Unlike Johansen, Victoria Jorgensen of Riverton, Utah, wasn't planning on a mission last October. As a 19-year-old freshman at Southern Utah University, she always figured that by the time she turned 21 — formerly the minimum age for young women to serve as full-time missionaries — she would be involved in her career and wouldn't be able to go.
But as soon as she heard the announcement, she says, "I thought, 'I can go on a mission now!’ ” She says she will be submitting her missionary application to her church leaders this weekend.

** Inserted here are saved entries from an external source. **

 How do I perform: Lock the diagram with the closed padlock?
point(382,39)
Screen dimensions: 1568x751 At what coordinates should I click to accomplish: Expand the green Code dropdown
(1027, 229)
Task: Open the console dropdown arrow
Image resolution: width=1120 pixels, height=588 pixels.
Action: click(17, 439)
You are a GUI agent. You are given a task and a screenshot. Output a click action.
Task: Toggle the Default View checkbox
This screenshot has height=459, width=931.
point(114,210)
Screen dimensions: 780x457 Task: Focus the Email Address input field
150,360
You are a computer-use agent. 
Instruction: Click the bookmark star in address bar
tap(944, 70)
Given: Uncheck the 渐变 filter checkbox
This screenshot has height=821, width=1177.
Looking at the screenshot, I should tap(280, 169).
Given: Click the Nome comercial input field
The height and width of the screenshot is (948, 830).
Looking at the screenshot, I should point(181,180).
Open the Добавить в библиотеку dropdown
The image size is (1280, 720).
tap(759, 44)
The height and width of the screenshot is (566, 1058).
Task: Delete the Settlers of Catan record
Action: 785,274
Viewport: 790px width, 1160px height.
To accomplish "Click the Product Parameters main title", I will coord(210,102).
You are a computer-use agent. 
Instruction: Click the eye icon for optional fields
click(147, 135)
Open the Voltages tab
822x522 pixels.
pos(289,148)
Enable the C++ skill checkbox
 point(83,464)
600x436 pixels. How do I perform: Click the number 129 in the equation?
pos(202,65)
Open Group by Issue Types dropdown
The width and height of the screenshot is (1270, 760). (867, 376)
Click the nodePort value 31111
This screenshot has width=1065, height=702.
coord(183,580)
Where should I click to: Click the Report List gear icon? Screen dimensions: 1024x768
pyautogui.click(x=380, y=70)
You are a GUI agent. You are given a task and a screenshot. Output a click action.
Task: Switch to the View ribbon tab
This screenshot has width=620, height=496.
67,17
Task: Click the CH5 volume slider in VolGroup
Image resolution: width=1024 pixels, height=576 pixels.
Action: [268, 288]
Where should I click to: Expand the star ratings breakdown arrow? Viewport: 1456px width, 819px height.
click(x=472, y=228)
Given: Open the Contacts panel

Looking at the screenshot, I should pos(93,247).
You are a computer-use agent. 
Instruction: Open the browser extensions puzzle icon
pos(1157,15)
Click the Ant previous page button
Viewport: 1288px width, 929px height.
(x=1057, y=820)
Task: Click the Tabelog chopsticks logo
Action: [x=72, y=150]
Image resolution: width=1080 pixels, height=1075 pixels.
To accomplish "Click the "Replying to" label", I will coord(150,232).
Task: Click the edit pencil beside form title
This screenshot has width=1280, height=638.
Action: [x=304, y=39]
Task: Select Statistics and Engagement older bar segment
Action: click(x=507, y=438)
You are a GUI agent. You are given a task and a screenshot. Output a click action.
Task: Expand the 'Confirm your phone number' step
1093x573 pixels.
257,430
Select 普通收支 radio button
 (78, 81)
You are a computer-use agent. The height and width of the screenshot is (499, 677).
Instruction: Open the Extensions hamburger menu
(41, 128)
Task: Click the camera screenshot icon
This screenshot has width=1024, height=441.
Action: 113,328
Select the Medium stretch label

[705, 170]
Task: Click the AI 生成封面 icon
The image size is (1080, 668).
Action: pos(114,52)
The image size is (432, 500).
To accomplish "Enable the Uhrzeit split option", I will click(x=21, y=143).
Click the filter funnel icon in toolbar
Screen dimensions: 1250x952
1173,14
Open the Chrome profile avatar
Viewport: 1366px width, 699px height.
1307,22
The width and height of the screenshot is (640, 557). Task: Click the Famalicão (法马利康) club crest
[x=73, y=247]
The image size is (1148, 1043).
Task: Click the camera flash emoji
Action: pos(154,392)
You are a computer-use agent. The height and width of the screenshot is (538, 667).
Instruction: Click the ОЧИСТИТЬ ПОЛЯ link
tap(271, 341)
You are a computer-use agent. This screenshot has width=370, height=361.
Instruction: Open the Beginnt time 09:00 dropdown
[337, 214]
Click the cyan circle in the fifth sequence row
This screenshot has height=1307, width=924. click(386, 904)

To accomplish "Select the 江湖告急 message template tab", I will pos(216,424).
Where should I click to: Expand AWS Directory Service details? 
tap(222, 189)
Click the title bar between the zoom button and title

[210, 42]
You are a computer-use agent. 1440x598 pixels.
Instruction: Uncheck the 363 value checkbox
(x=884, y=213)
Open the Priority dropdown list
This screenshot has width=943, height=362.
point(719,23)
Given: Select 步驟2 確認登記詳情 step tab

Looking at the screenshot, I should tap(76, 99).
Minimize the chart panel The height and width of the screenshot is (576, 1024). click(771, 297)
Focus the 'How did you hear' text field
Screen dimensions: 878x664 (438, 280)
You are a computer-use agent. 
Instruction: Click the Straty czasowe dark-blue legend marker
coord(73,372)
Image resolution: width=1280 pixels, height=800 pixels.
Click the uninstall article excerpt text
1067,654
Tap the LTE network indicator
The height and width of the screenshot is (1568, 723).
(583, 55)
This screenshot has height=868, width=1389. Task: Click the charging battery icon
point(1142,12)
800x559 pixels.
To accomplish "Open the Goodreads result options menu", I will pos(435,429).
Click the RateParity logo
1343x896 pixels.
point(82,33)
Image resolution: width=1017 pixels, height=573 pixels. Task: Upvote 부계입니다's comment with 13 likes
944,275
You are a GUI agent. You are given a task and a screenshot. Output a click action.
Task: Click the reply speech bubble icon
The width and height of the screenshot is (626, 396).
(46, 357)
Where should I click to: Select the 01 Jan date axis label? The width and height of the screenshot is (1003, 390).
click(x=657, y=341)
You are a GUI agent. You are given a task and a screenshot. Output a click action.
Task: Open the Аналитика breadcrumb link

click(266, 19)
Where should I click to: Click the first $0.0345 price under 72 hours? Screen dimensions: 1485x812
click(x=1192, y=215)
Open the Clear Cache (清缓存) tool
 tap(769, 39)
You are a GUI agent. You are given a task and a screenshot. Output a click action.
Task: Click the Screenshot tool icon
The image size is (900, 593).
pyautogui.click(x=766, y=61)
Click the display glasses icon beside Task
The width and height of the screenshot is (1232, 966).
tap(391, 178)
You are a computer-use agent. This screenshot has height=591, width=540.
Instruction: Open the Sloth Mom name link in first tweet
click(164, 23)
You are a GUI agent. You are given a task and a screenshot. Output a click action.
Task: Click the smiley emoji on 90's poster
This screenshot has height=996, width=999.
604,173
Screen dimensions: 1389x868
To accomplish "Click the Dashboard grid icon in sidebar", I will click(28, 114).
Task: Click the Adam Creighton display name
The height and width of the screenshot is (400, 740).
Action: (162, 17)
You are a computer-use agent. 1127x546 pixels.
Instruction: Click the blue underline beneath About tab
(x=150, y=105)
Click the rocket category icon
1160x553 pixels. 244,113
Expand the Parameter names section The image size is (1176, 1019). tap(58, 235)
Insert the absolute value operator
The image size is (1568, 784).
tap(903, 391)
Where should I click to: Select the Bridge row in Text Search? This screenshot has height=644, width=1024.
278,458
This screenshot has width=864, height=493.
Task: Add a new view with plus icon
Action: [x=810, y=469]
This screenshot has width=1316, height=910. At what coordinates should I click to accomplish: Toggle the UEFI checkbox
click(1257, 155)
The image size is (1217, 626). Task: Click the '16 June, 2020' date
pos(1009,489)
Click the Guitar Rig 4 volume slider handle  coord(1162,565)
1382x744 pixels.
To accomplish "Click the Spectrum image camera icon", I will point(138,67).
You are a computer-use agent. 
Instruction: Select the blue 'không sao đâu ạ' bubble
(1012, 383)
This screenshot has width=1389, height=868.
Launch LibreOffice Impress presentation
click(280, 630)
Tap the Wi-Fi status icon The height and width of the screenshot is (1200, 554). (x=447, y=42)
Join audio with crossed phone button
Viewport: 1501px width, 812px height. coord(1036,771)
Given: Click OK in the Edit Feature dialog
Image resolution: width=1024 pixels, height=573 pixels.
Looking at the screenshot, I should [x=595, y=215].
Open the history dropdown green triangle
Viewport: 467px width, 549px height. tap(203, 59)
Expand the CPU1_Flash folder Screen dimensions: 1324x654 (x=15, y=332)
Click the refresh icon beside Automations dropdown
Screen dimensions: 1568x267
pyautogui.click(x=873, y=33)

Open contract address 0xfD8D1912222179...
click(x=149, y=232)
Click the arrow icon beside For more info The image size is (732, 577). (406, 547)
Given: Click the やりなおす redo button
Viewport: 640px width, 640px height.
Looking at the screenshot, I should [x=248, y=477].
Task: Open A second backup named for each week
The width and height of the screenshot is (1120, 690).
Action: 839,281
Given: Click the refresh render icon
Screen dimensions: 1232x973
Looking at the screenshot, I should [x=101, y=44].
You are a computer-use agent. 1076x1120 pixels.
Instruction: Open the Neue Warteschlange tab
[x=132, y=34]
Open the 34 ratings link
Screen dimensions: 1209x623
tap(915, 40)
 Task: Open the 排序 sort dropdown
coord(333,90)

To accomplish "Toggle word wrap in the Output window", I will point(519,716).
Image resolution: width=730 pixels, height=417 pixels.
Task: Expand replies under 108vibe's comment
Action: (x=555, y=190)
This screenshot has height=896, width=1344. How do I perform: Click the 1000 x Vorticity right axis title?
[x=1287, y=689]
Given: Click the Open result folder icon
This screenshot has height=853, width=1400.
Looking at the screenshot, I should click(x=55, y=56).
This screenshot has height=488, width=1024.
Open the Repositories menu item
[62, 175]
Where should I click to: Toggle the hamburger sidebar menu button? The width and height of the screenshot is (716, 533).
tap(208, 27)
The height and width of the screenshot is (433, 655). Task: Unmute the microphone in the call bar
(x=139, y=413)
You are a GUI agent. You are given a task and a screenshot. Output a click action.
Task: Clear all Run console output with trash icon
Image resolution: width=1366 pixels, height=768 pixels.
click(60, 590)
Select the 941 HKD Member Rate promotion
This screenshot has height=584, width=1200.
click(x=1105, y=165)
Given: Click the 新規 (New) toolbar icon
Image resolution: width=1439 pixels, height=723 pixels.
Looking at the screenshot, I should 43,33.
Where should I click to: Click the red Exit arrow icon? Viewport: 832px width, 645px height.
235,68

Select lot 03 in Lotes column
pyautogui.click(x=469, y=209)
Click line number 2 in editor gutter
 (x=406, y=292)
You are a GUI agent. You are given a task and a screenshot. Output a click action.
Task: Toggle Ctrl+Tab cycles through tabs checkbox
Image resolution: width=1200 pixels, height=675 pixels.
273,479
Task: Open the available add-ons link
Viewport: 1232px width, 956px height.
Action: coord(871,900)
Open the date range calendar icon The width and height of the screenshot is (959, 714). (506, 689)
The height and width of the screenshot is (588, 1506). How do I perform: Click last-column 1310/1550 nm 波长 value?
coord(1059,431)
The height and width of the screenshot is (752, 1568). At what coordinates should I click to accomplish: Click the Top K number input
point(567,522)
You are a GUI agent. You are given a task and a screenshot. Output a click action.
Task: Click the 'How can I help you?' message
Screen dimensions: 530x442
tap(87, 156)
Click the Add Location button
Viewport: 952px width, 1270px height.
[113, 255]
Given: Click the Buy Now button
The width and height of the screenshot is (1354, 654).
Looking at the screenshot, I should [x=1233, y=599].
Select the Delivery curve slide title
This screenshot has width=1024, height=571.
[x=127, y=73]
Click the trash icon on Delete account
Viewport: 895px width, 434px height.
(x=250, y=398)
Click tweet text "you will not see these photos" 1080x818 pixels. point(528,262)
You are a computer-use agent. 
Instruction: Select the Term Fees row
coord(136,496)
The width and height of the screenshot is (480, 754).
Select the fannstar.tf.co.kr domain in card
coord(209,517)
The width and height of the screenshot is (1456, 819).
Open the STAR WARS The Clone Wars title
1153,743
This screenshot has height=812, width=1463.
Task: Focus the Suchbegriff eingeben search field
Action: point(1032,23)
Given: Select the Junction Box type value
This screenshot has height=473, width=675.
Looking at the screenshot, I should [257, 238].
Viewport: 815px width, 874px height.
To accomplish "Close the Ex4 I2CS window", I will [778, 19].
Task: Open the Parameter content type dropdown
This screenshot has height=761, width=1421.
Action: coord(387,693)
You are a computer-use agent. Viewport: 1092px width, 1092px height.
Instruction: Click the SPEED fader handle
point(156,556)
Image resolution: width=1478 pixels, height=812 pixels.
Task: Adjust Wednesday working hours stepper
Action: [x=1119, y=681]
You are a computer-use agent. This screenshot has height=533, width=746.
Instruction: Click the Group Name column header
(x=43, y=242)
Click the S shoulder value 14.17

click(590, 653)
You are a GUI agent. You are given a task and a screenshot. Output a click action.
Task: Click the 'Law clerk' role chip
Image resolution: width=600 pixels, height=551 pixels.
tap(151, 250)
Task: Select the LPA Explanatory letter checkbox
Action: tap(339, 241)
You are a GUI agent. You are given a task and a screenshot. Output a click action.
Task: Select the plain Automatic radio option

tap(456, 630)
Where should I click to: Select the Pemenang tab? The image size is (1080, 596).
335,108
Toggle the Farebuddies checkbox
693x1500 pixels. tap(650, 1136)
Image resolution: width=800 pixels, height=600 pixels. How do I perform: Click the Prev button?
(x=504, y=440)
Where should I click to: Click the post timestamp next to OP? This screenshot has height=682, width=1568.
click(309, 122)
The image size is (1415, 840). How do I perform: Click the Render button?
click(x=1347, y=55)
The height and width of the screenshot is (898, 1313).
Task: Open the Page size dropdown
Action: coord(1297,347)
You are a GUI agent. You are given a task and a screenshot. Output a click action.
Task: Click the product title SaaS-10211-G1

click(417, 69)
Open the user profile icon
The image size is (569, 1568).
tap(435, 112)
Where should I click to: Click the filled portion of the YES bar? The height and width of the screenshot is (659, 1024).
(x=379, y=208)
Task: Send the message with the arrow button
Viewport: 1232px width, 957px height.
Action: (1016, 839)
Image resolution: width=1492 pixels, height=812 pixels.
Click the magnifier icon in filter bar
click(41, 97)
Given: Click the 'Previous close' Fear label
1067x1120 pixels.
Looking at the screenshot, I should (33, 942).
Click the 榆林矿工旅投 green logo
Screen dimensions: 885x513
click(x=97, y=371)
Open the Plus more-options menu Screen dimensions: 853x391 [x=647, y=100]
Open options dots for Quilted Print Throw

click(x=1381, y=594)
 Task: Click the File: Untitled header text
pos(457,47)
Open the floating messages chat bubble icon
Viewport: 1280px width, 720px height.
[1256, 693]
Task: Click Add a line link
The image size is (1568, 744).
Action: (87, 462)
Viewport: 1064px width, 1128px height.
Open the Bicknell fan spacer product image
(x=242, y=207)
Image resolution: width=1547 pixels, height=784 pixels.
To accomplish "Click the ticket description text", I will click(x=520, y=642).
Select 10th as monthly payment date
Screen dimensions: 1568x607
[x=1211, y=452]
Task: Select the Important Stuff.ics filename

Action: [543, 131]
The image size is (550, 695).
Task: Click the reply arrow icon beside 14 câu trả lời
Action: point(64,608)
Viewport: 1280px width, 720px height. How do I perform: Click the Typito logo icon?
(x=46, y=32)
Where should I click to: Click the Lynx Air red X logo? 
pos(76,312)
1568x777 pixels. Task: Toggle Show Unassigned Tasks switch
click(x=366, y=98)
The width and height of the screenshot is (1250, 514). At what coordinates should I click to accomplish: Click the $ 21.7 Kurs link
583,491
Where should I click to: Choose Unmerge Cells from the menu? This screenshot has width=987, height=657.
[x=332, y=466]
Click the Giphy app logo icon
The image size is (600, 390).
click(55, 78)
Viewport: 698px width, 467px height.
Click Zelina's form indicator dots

"It's a huge difference," she said. "I've talked to a lot of girls my age, and they all agree. Being able to go at 19 is a lot different than having to wait until you're 21. I've had a year of school. I can go for 18 months and then come back and finish my education and then begin my career or whatever. It's a lot more convenient."
Not only that, says 19-year-old Aubrianna Schaefermeyer of Kaysville, Utah, but it's also an opportunity for young women to establish a firm gospel foundation earlier in their lives.
"For my friends and I, we've all gone from, 'Yeah, maybe someday' to 'Yeah, we're going,’ ” said Schaefermeyer, who is in the missionary application process. "I'm so grateful I get to go now. I feel like this is going to be a foundation for the rest of my life."
Lauren Beck of Highland, Utah, will be leaving for the Germany Frankfurt Mission on March 20. Her perspective is a little different than many of the new sister missionaries entering the MTC this year because she will be 21 when she starts her mission.
"At first I was kind of bitter," she said, chuckling, when asked about last October's announcement. "I had been fasting and praying about the decision to serve a mission for a year, and now all of a sudden all of these 19-year-old girls are going on missions at the drop of a hat?"
But, she says, "I humbled myself," and now she thinks it is thrilling to be part of this sudden surge in missionary service.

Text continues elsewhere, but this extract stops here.